» Task to complete
Repeat each record below exactly as it is written.

━━ Recorded data

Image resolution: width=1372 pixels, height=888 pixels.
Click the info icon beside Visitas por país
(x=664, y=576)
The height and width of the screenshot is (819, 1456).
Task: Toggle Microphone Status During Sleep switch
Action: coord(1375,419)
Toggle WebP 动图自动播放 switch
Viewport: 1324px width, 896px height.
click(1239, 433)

━━━━

» Answer to the exercise
Image resolution: width=1372 pixels, height=888 pixels.
Click the info icon beside Visitas por país
(x=664, y=576)
The height and width of the screenshot is (819, 1456).
Task: Toggle Microphone Status During Sleep switch
Action: coord(1375,419)
Toggle WebP 动图自动播放 switch
Viewport: 1324px width, 896px height.
click(1239, 433)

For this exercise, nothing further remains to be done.